Reb Shimshon set himself apart from any connection to this world, except for Torah and Hakodosh Boruch Hu. He had nothing at all -- not even himself -- "What am I and what is my life?"

The genius of his holy mind and his separation from materialism afforded him beautiful sights and allowed him to see the world from his own high vantage point. He saw everything differently from others and for this reason precisely -- because of his viewpoint of greatness -- he remained standing at a distance . . . because of this, he always felt small and puny.

This is one of the secrets of true humility: he smashed his ego to smithereens. He viewed the riddle of the world in all its depth. The recognition that "Hashem is G-d" was raised aloft before him in all its power and the mighty cry burst from him, yet he remained small. The larger and broader the world grew, the smaller he became. "And what are we?"

Reb Shimshon wrought wide openings in the hearts of many, yet he was convinced that he had not succeeded in making even the smallest opening in his own heart. He always felt like a youngster upon entering yeshiva. He always had that same burning desire, that same longing, that same ambition.

He toiled all his life to conquer his yetzer hora, that appeared to him like a mountain. Someone who was not acquainted with Reb Shimshon's vibrant spirit will not understand. But this is why I am crying. He passed away young.

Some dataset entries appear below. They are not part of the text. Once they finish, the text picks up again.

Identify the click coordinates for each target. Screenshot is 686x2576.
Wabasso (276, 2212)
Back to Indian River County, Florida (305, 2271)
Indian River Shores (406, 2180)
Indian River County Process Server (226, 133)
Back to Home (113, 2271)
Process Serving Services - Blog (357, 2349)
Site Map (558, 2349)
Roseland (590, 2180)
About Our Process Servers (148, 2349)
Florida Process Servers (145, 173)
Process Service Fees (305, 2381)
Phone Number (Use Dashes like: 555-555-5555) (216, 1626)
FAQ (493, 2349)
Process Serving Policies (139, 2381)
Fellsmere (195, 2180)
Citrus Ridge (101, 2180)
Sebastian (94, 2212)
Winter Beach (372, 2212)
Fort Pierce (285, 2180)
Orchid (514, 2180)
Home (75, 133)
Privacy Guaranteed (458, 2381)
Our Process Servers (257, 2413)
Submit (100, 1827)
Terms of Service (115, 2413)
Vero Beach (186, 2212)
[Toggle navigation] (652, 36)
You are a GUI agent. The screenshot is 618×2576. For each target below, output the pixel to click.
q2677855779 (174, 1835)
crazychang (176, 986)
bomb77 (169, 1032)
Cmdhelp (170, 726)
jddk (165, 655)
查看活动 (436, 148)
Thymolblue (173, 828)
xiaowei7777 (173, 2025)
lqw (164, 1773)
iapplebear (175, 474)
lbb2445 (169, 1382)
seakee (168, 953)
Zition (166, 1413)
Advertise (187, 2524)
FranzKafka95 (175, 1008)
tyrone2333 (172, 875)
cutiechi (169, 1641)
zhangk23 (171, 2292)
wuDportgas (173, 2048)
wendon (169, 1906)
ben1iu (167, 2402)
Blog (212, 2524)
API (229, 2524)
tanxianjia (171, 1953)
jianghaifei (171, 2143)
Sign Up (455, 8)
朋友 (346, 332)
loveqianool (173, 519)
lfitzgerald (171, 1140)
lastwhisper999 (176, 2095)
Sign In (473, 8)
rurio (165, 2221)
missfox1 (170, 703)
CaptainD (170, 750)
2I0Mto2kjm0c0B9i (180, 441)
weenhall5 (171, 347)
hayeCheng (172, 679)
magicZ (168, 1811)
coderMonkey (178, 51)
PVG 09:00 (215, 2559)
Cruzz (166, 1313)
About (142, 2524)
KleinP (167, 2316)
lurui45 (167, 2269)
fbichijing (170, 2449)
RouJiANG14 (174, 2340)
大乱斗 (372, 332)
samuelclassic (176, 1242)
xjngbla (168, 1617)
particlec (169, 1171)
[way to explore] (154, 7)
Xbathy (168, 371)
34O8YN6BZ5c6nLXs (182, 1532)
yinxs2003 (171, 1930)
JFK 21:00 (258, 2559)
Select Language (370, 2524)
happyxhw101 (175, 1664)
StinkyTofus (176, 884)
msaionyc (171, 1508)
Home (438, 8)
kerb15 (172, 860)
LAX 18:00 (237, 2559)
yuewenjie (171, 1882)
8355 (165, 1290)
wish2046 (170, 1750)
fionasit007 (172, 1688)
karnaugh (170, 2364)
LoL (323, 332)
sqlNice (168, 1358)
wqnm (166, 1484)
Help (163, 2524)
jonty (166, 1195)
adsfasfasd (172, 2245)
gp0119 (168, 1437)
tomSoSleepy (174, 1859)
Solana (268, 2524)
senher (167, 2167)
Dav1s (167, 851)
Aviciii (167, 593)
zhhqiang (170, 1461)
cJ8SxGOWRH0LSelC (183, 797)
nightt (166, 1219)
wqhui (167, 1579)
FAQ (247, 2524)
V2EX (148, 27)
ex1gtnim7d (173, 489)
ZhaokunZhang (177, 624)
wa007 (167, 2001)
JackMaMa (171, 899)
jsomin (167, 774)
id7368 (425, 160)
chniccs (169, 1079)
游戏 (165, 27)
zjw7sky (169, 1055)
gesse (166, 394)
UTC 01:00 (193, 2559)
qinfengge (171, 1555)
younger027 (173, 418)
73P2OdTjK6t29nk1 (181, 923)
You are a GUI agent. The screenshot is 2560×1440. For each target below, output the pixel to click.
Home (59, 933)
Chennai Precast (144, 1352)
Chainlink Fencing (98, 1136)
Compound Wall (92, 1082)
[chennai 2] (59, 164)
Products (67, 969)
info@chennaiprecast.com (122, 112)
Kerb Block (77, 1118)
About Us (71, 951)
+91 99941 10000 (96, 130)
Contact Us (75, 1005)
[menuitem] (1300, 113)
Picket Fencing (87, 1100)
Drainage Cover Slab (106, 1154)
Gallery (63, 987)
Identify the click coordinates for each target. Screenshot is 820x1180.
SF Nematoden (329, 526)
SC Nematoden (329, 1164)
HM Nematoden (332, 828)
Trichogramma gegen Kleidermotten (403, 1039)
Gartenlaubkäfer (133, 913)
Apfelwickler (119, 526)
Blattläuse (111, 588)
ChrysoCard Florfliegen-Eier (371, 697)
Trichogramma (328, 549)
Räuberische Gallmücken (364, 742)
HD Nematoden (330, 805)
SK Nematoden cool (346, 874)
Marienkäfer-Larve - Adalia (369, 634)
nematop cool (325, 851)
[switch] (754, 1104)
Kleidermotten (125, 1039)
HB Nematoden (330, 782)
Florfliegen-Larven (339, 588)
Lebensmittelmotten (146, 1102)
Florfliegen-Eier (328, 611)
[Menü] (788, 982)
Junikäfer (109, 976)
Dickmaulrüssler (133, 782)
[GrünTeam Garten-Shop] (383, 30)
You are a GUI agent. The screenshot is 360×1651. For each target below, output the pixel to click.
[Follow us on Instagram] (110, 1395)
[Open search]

His family, the members of his community, his talmidim, his friends, near and far -- loved him so much, because he was filled with a sea of love for all of them. The look from his eyes swept one over with friendliness. Thus, nobody will ever be able to cleave the secret of the charm in the lives of the rav and rebbetzin -- "they were pleasant in their lives and in their deaths . . ."

The question still hovers in the botei medrash where his mighty spirit stormed: Where is he? In which heavenly worlds does he stroll? When his fingers used to move, tracing out various shapes, his sons asked him, "Abba, why do you do that so much?"

And he told them, letting them know at the same time that they had no idea as to where he was holding, "I'm tracing Shivisi with my fingers."

His talmidim thought that they could leap upwards and pursue his thoughts and the things he grasped but without success. "Where is Reb Shimshon?"

The question still echoes and hovers. What level did he attain? Reb Shimshon, where are you? What is the secret of your soul? From whence was this wondrous phenomenon hewn? From time immemorial and forever.

"He is no more, for Hashem has taken him." The question has the intensity of death, Rabbenu Shimshon, where are you? To whose care have you abandoned your flock?

Where has he gone, borne away by strong winds? To what can he be compared? How the mighty have fallen.